» **TEXT SHOWN**
◆ ◆ ◆ ◆ ◆

Merrell returned to growth and Saucony had better-than-expected results in the third quarter as Wolverine Worldwide continued its turnaround efforts.
Total revenue was $440.2 million, a 16% decrease year-over-year, but higher than the $420 million guidance for the quarter.
Among Wolverine’s brands:
- Merrell revenue rose 1.4% to $159.2 million.
- Saucony revenue totaled $104.8 million, a 10% decline year-over-year.
- Wolverine revenue fell 12.3% to $49.4 million.
- Sweaty Betty revenue increased 3% to $46.3 million.
“We have a plan to inflect to growth as a company in the final quarter of the year,” said President and CEO Chris Hufnagel on the company’s earnings call on Thursday morning.
The company is bracing for a choppy macroeconomic environment in 2025, and the consumer outlook is murky, he said. In the meantime, Wolverine’s teams are focused on managing the variables they can control, bringing the best products to consumers at the right price.
Net earnings were $26.2 million in the quarter, down 49% from $51.4 million in the same quarter a year ago.

◆ ◆ ◆ ◆ ◆

» **COMPLETE THE FOLLOWING**
• a. In the earnings article, shorten the paragraph beginning "The company is bracing for" into a brief summary that keeps its main facts.
• b. Answer these questions from the earnings article, one answer a line.
(i) What was the total revenue for the quarter?
(ii) How much revenue did Sweaty Betty report?
(iii) What were net earnings in the quarter?
The records are separate from the earnings article and are not connected to it.

◆ ◆ ◆ ◆ ◆

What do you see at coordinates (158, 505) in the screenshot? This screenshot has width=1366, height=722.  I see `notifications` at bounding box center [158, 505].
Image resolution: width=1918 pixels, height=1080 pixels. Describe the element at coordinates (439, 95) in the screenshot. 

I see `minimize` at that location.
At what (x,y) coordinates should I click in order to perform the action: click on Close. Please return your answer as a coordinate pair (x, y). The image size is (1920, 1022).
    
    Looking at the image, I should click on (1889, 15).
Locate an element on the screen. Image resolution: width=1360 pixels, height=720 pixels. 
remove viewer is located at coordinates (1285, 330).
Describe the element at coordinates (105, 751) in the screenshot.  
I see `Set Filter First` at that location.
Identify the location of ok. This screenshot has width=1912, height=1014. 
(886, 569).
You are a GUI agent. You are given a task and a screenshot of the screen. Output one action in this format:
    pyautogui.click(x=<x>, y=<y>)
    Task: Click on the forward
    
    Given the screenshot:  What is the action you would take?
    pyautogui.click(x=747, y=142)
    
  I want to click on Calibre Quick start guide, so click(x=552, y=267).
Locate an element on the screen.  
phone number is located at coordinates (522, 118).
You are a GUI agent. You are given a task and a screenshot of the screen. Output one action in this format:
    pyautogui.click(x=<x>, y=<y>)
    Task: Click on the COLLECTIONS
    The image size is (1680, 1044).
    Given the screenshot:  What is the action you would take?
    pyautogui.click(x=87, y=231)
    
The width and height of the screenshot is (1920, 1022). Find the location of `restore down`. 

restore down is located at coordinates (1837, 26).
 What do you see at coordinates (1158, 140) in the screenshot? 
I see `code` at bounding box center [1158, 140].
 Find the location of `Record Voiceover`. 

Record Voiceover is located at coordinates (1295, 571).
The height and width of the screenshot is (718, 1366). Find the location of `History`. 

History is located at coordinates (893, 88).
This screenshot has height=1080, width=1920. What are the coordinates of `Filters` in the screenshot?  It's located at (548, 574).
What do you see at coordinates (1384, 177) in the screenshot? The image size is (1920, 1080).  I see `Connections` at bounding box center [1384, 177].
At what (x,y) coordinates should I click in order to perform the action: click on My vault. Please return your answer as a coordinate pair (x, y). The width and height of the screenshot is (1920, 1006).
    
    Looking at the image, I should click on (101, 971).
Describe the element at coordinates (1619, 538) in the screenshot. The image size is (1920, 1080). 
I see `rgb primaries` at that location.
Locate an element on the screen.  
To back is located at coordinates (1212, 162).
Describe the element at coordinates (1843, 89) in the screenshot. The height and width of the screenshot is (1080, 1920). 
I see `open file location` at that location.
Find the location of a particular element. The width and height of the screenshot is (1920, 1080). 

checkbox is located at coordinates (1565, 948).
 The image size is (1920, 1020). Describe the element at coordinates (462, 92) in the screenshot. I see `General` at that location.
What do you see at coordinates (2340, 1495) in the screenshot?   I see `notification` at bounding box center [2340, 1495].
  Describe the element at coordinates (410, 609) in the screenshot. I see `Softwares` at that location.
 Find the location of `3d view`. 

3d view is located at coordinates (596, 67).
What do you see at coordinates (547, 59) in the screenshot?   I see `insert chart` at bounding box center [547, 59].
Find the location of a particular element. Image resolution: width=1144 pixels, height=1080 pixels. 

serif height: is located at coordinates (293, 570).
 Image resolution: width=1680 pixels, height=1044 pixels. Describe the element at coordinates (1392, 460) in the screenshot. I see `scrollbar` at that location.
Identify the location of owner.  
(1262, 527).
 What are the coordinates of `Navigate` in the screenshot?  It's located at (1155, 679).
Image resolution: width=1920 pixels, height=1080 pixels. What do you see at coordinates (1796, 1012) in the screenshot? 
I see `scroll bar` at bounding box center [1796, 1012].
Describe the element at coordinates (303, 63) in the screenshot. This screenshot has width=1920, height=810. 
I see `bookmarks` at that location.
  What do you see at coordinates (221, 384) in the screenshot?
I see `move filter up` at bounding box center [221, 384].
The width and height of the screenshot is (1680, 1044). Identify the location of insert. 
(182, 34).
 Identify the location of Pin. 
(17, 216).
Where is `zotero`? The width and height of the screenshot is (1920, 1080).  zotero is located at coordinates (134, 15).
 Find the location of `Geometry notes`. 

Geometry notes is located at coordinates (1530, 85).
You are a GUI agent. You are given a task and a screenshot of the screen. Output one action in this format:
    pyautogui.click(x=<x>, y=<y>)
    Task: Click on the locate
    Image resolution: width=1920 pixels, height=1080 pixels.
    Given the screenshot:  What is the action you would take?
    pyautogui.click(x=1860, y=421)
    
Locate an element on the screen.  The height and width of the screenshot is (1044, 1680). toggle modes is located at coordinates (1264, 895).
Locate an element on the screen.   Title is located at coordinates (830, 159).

◆ ◆ ◆ ◆ ◆

» **TASK RESPONSES**
• a. The company expects a choppy macroeconomic environment in 2025 and an unclear consumer outlook. Until then, its teams are managing what they can control by offering the best products to consumers at the right price.

• b.
(i) $440.2 million
(ii) $46.3 million
(iii) $26.2 million